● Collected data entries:
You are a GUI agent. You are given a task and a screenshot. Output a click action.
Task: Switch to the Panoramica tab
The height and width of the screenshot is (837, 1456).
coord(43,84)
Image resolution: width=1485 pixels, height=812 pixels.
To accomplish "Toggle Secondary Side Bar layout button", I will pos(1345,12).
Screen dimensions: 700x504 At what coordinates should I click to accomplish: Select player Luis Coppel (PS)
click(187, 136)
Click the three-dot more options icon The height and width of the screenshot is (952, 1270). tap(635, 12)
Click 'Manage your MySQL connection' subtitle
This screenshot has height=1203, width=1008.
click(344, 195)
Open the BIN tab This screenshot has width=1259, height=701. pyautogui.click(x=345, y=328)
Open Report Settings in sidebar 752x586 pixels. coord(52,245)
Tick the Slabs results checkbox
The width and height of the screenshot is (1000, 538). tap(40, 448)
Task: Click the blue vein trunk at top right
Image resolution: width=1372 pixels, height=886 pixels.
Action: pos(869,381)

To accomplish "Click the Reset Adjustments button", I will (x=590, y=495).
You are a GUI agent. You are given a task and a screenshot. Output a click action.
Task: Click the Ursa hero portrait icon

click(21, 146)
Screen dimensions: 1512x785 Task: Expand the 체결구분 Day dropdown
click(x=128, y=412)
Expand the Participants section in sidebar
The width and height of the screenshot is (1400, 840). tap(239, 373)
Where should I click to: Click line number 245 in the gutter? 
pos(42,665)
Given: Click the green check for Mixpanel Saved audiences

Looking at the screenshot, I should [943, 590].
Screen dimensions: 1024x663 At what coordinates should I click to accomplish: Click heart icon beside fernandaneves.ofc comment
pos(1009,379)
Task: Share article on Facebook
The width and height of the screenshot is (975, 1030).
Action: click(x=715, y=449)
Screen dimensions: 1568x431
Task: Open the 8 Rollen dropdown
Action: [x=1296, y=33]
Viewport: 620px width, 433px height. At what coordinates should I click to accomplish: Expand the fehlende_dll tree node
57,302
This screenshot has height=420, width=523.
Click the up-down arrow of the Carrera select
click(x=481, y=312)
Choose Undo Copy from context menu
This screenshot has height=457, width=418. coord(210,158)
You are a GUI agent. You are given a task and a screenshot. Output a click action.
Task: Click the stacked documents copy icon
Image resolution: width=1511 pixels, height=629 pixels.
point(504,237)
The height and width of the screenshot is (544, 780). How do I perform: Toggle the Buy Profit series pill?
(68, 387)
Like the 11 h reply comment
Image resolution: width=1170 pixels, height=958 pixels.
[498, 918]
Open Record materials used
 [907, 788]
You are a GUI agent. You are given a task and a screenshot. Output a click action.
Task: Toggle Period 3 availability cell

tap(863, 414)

● Task to complete:
Check each line of the records above for "button", and copy those that have it.

● Solution for this task:
To accomplish "Toggle Secondary Side Bar layout button", I will pos(1345,12).
To accomplish "Click the Reset Adjustments button", I will (x=590, y=495).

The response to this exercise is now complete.